So the HeaderKey is used to indicate that a message was compressed before transit and the HeaderValue indicates how it was compressed. Using this idea we can implement a Codec that is shared between the consumer and producer.

The Codec is an enum listing all the available algorithms to compress and decompress.

pub enum Codec {
    None,
    Lz4,
}

Further, we implement three methods

header_key: Returns the HeaderKey that defines if a message was compressed or not. The consumer uses it to look for the “iggy-compression” HeaderKey when inspecting the user_headers of a message.
to_header_value: Generates a HeaderValue from the specific Codec instance.
from_header_value: Resolves a HeaderValue into a Codec. This is used in the consumer. After the “iggy-compression” HeaderKey was found in the user_headers we can obtain the HeaderValue, from which we obtain the Codec type using this method and thereby gain access to the decompress method.

impl Codec {
    pub fn header_key() -> HeaderKey {
        HeaderKey::new(COMPRESSION_HEADER_KEY)
            .expect("COMPRESSION_HEADER_KEY is an InvalidHeaderKey.")
    }

    pub fn to_header_value(&self) -> HeaderValue {
        HeaderValue::from_str(&self.to_string()).expect("failed generating HeaderValue.")
    }

    pub fn from_header_value(value: &HeaderValue) -> Self {
        let name = value
            .as_str()
            .expect("could not convert HeaderValue into str.");
        Self::from_str(name).expect("compression algorithm not available.")
    }

The other two methods implement the compression and decompression logic, which is specifc to the actual Codec instance, dependent on the enum's variant. The example Codec implements two. None, where data is not compressed and Lz4 (using the lz4_flex crate). Note, that this can be easily extended to more algorithms. It might be reasonable to limit the number of bytes that can be decompressed to avoid large memory footprints, or even crashing the consumer. The decompress method, therefore takes one more byte as defined by the MAX_PAYLOAD_SIZE which is 64MB. If the decoder read the full MAX_PAYLOAD_SIZE + 1 bytes, the payload exceeds the limit and the program panics. Note, that only the Lz4 branch in the match statement applies this logic. This is safe, because an IggyMessage ensures that the payload does not exceed MAX_PAYLOAD_SIZE, when using the builder. A compressed message that meets the limit of MAX_PAYLOAD_SIZE, however, can decompress into much more bytes. In a productive environment panics would be replaced with informative errors that can be properly handled. You would most likely want to continue reading messages from the server, even if one of them exceeds the limit.

impl Codec {
    pub fn compress(&self, data: &[u8]) -> Vec<u8> {
        match self {
            Codec::None => Ok(data.to_vec()),
            Codec::Lz4 => {
                let mut compressed_data = Vec::new();
                let mut encoder = FrameEncoder::new(&mut compressed_data);
                encoder
                    .write_all(data)
                    .expect("Cannot write into buffer using Lz4 compression.");
                encoder.finish().expect("Cannot finish Lz4 compression.");
                Ok(compressed_data)
            }
        }
    }

    pub fn decompress(&self, data: &[u8]) -> Vec<u8> {
        match self {
            Codec::None => data.to_vec(),
            Codec::Lz4 => {
                let decoder = FrameDecoder::new(data);
                let mut decompressed_data = Vec::new();
                let bytes_read = decoder
                    .take(MAX_PAYLOAD_SIZE as u64 + 1)
                    .read_to_end(&mut decompressed_data)
                    .expect("Cannot decode payload using Lz4.");

                if bytes_read > MAX_PAYLOAD_SIZE as usize {
                    panic!("Decompressed message exceeds MAX_PAYLOAD_SIZE!")
                }
                decompressed_data
            }
        }
    }
}

The producer

The example /producer/main.rs sets up a basic client that connects via TCP to a running iggy-server. Since the plain server on start-up does not have any, it creates a stream and a topic to which it writes the compressed messages.

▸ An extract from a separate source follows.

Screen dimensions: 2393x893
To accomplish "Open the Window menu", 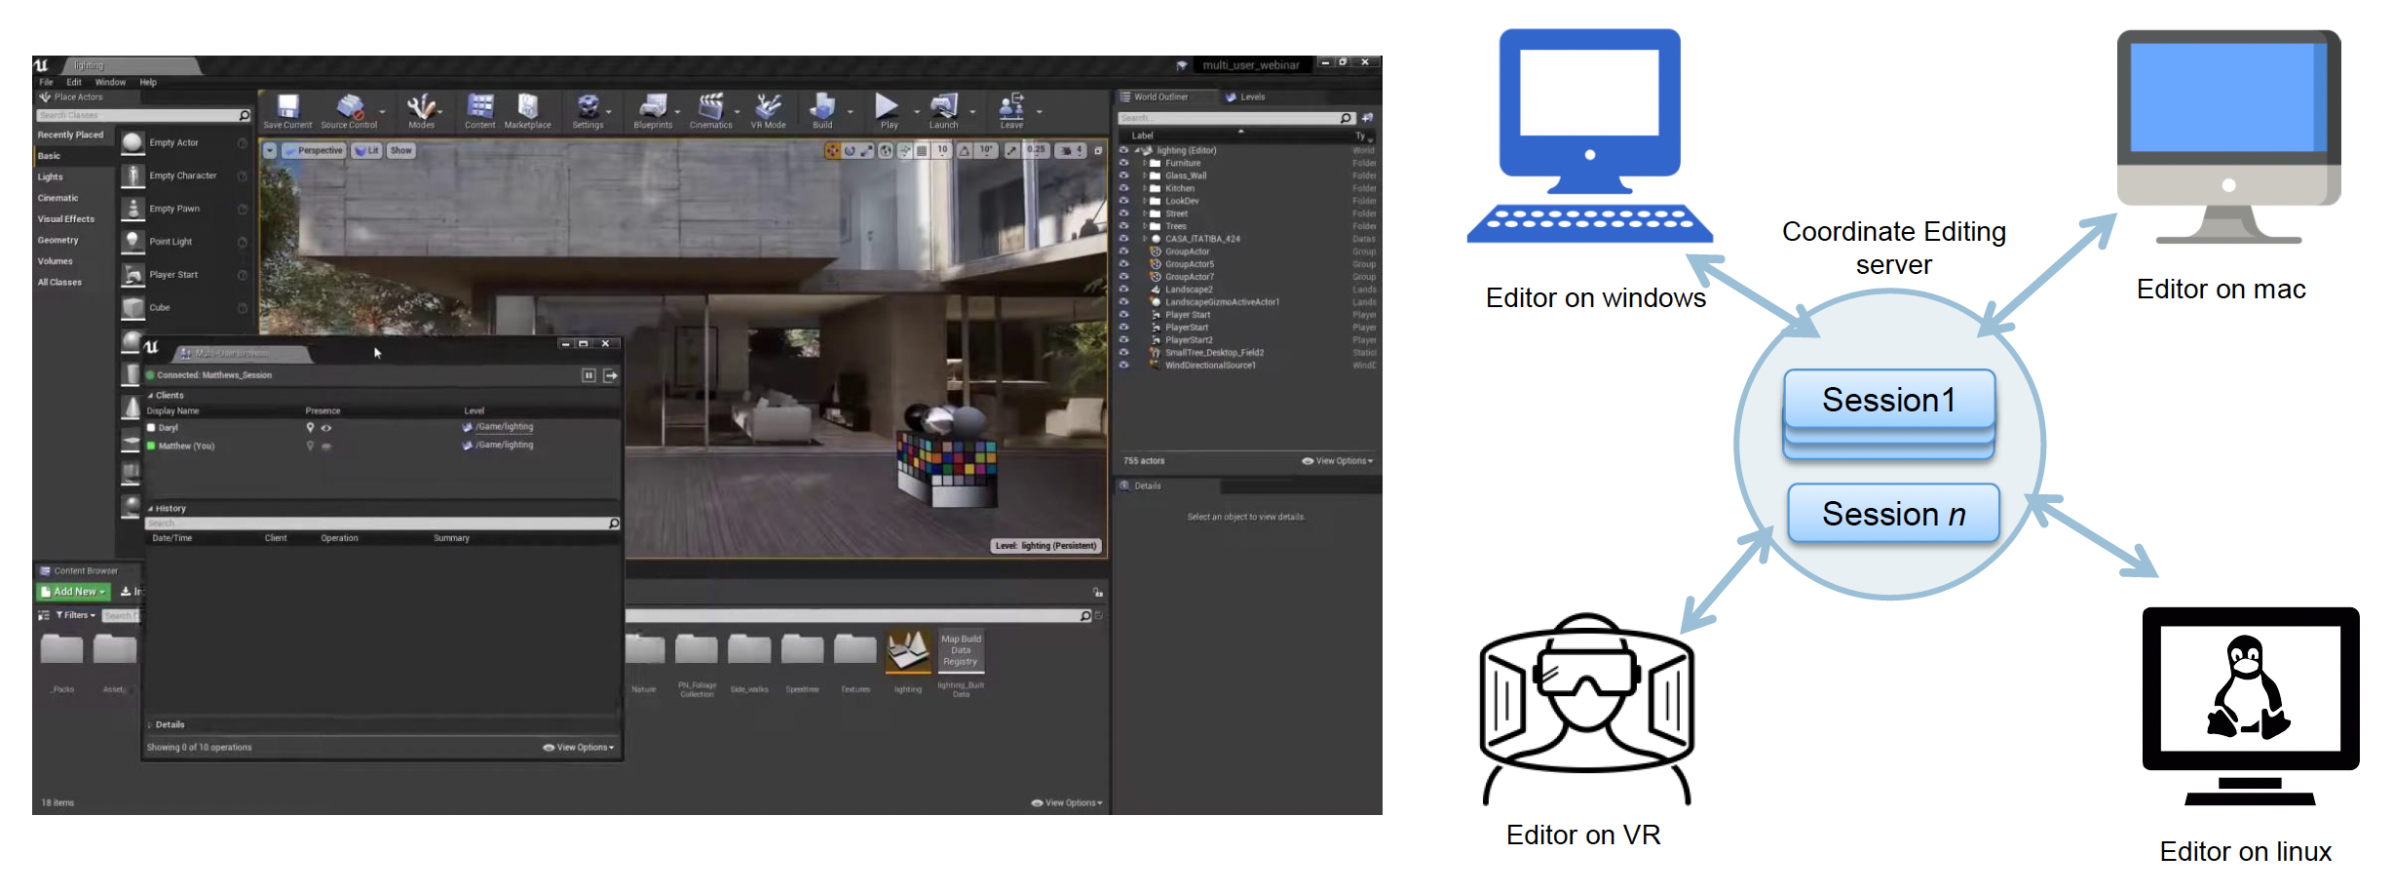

This is how the Codec described above is used to setup the user_headers entry to signal message compression.

let codec = Codec::Lz4;
let key = Codec::header_key();
let value = codec.to_header_value();
let compression_headers = HashMap::from([(key, value)]);

The builder interface for the IggyMessage type is used to construct a message. Using the user_headers method sets the user_headers of that IggyMessage. Note, that this method sets or overwrites the user_headers of that message with the provided HashMap. Extending an existing header would require using the user_headers_map method and appending the returned HashMap.

let msg = IggyMessage::builder()
    .payload(compressed_bytes)
    .user_headers(compression_headers.clone())
    .build()
    .expect("IggyMessage should be buildable.");

Once all messages are generated they are send to the server.

The consumer

The example /consumer/main.rs requires, that ../message-compression/producer/main.rs was executed before. It sets up a client that connects via TCP to a running iggy-server and reads messages from the same stream and topic that was used by the producer.

The core piece of the consumer is the while loop which awaits messages from the stream and topic. Note, the example terminates once the NUM_MESSAGES compressed messages were consumed.

while let Some(message) = consumer.next().await {
    // message handling
}

Within that loop we make use of the handle_payload_compression method. Every ReceivedMessage is processed by that method. A ReceivedMessage is a type that has an IggyMessage and two additional fields (which do not concern us here).

pub struct ReceivedMessage {
    pub message: IggyMessage,
    pub current_offset: u64,
    pub partition_id: u32,
}

The method decompresses the message payload. It first checks if the “iggy-compression” key is present in the user_headers of the IggyMessage that would indicate that the message is compressed. If that is not the case, the function returns Ok(()) right away. In that case there is nothing to do. For the case where the “iggy-compression” key is present in the user_headers, a Codec is setup from the algorithm that was used to compress the message. Note, that .get_user_header takes the “iggy-compression” key and if it is present returns the HeaderValue, which is the algorithm as we have defined above. So at that point, codec is Codec::Lz4. The next step then is to decompress the payload and update the payload length attribute of the IggyMessage metadata since it changed. In a next and final step we update the user_headers. Since the message is now decompressed, the user_headers entry that signals compression should be removed. If the compression key-value pair was the only user header the user_headers are set to None, otherwise we just remove the compression key-value pair from the HashMap.

fn handle_payload_compression(msg: &mut ReceivedMessage) -> Result<(), IggyError> {
    if let Ok(Some(algorithm)) = msg.message.get_user_header(&Codec::header_key()) {
        let codec = Codec::from_header_value(&algorithm);

        let decompressed_payload = codec.decompress(&msg.message.payload)?;
        msg.message.payload = Bytes::from(decompressed_payload);
        msg.message.header.payload_length = msg.message.payload.len() as u32;

        if let Ok(Some(mut headers_map)) = msg.message.user_headers_map() {
            headers_map.remove(&Codec::header_key());
            let headers_bytes = headers_map.to_bytes();
            msg.message.header.user_headers_length = headers_bytes.len() as u32;
            msg.message.user_headers = if headers_map.is_empty() {
                None
            } else {
                Some(headers_bytes)
            };
        }
    }
    Ok(())
}

When executing the program, the consumed and decompressed messages will be printed to console.